• **Problems and tasks**:
1/ Copy out the stretch of the ascorbic acid and meniscus passage from "Materials and Methods" through "unless otherwise stated.".
2/ Using the ascorbic acid and meniscus passage, decide whether each statement agrees with it, answering yes or no and quoting the deciding words. (a) Human menisci are 72% water. (b) Ascorbic acid is synthesized in the human body. (c) The adipose-derived mesenchymal stem cells described come from bone marrow.
3/ Extend the ascorbic acid and meniscus passage past its final sentence.

• **Source passage**:
********

Vitamins are essential micromolecules that are involved in the appropriate function of an organism. Ascorbic acid (AA) or vitamin C is a water-soluble vitamin that is not synthesized in the human body and is an essential nutrient for the body. AA has an essential function in the synthesis of collagen and some extracellular matrix compounds. Defect in the synthesis of collagen fibers results in the formation of the abnormal extracellular matrix. The human menisci contain 22% collagen, 72% water, and 0.8% glycosaminoglycans (GAGs), and therefore, collagen has a considerable share in the formation of extracellular matrix in the meniscus tissue. In 2002, Clark et al.²³ showed that AA at both transcriptional and post-transcriptional stages could enhance collagen and aggrecan synthesis in an articular cartilage explant system.²³ AA also plays a primary role in the wound healing process.^24,25

The application of hybrid scaffolds made from several polymers is a desirable approach to bring together the properties of different polymers and overcome the limitations of a single polymer.^26,27 High water absorption, excellent mechanical strength, and flexibility are among the characteristics of meniscus tissue. The current study assumes that the mixture of gelatin and silk with AA and PCL provides a better biomaterial with appropriate mechanical strength, flexibility, water absorption, biocompatibility, and biological interactions. Among all cell sources, mesenchymal stem cells (MSCs), because of their capability of differentiation to different mesenchymal lineages, anti-inflammatory, and immunomodulatory features^28-34 are of particular interest. Adipose-derived mesenchymal stem cells (ASCs) obtained from the infrapatellar fat pad of the knee can differentiate into chondrocytes and produce proteoglycans and type II collagen.^35,36

Materials and Methods

In this research, materials were bought from the Merck company, Germany, and Sigma-Aldrich, the United States, unless otherwise stated.

********

• **Information supplied**:
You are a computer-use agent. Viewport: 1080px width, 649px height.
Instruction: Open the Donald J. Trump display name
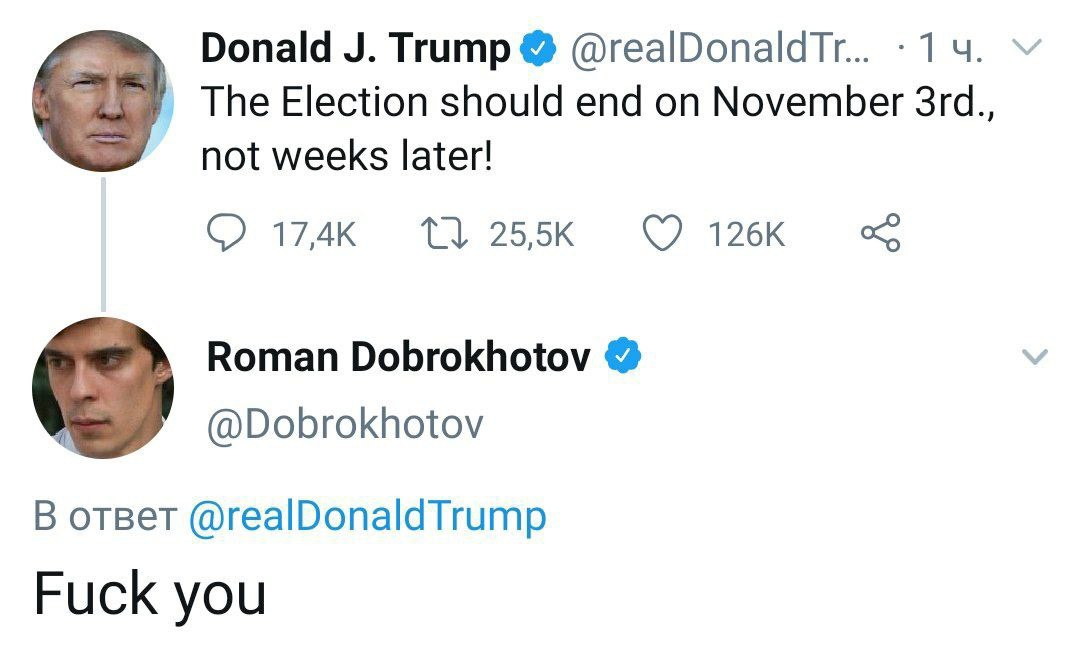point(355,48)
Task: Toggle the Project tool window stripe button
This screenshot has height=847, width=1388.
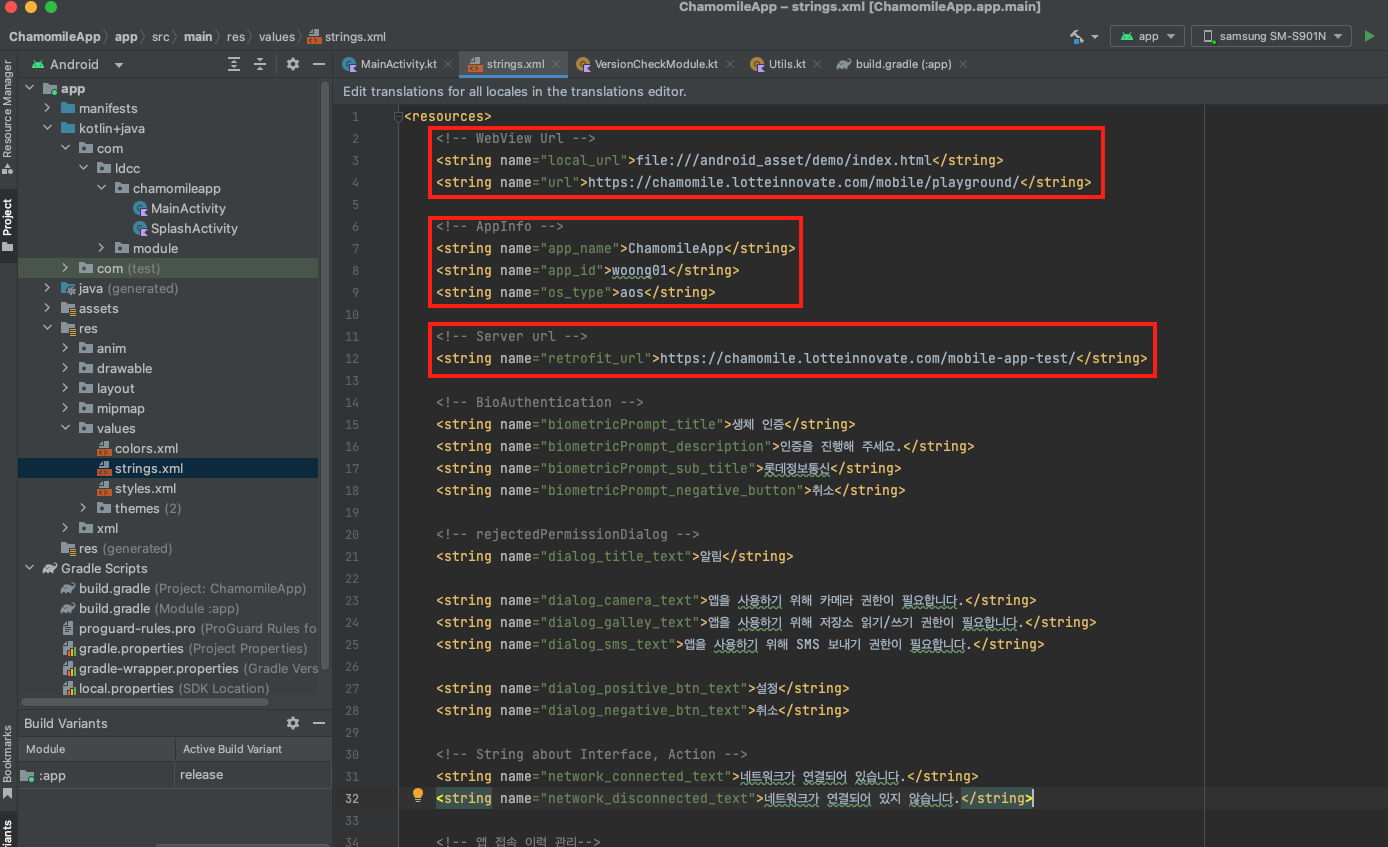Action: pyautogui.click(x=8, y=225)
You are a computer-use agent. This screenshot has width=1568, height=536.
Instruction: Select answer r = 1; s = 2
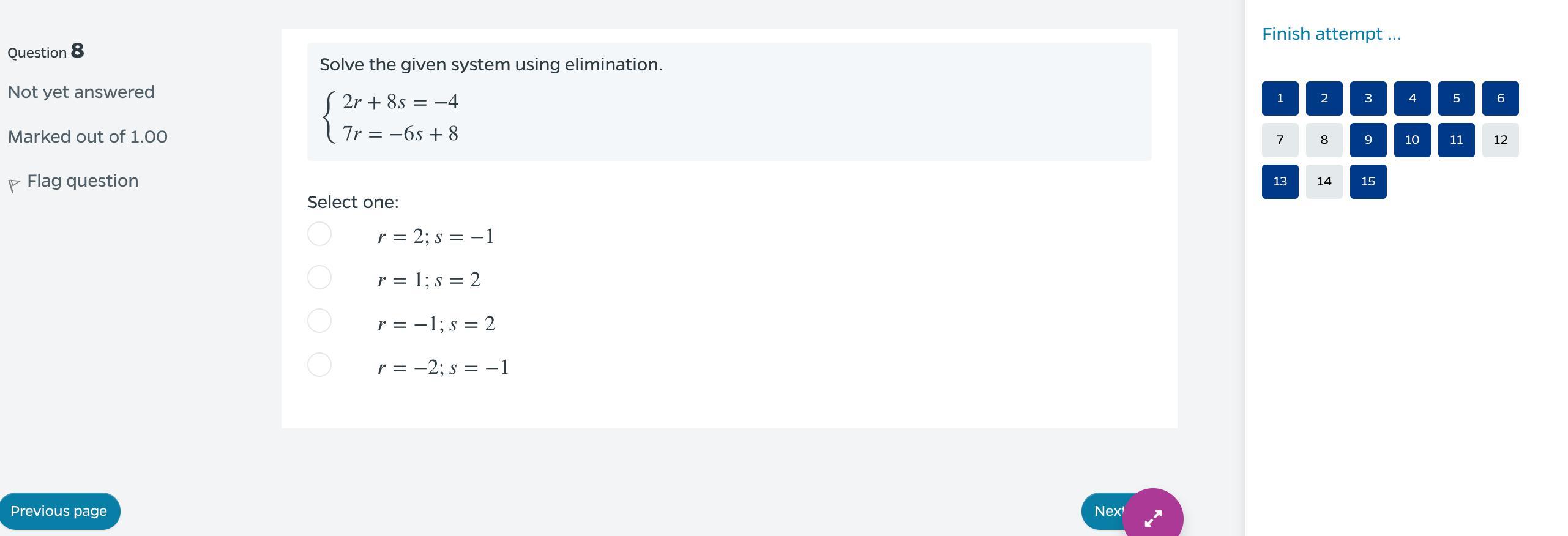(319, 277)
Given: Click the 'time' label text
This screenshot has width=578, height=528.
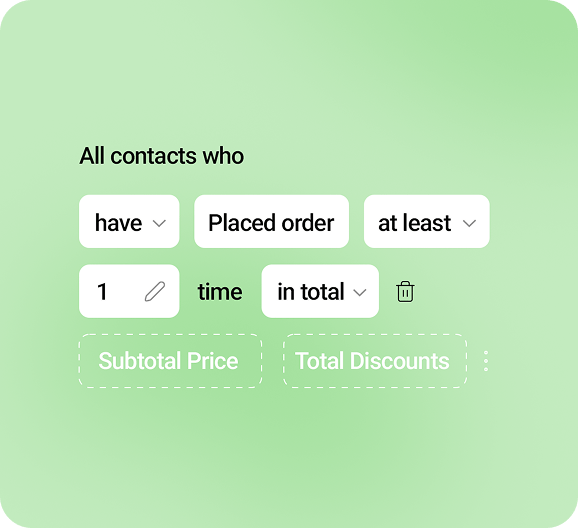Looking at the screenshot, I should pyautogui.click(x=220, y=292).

********

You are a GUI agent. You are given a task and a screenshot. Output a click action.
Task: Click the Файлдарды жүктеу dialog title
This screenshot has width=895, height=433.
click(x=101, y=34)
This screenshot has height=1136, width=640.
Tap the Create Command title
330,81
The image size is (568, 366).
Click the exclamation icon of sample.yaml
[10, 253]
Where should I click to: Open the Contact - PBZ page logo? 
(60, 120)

********

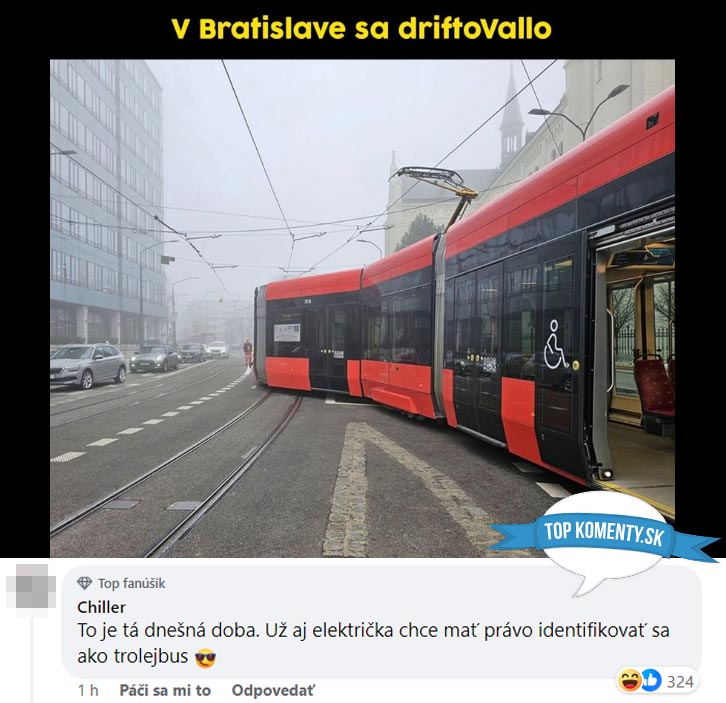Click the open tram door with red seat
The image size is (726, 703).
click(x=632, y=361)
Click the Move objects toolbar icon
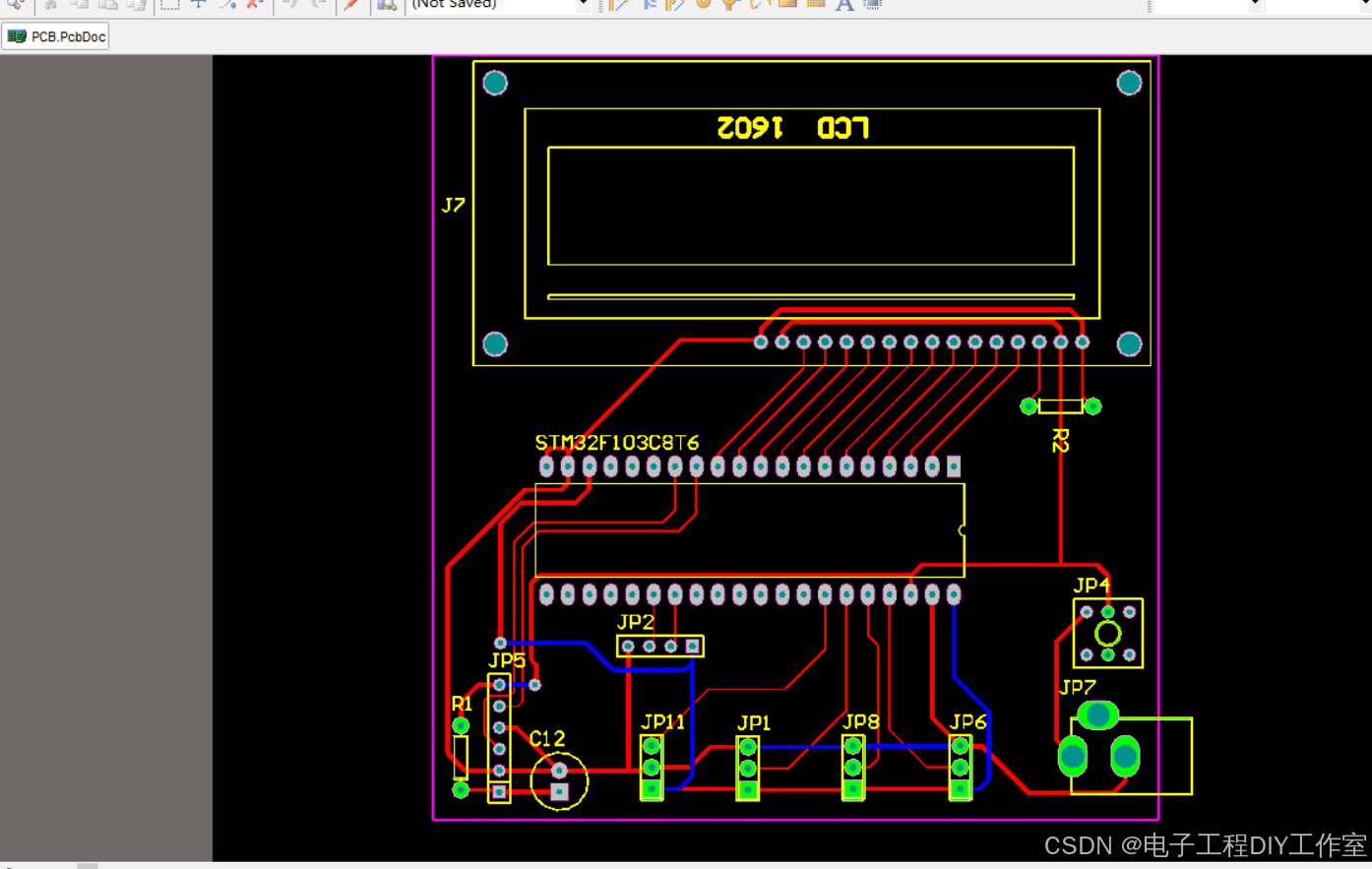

********

• **Answers by item number**:
1/
Materials and Methods

In this research, materials were bought from the Merck company, Germany, and Sigma-Aldrich, the United States, unless otherwise stated.

2/
(a) Yes: "The human menisci contain 22% collagen, 72% water, and 0.8% glycosaminoglycans (GAGs)"
(b) No: "is not synthesized in the human body"
(c) No: "obtained from the infrapatellar fat pad of the knee"

3/
In this study, we applied solvent casting/particulate leaching (SCPL) and lyophilization methods to fabricate scaffolds. Mechanical properties (tensile and compression), biocompatibility, swelling rate, total antioxidant capacity (TAC), the morphology of scaffolds, and cell-scaffold interactions were determined in vitro. A punch defect was created in a rabbit model to induce the lesion and implant the scaffolds. The formation of new meniscus tissue at the lesion site was evaluated by histological studies 2 months after implantation.

Silk Fibroin Extraction

The extraction of SF from Bombyx mori was conducted according to a previously published method.²⁰ Briefly, cocoons were cut and disposed of the worm. Next, they were degummed by boiling for 30 minutes in a 0.02 M Na₂CO₃ solution. Then, fibers were cleaned thoroughly with hot (60 °C) and then cold distilled water (DW), each for 20 minutes. For the complete extraction of glue-like sericin proteins, this step was repeated 3 times. Finally, silk fibers were dried at room temperature.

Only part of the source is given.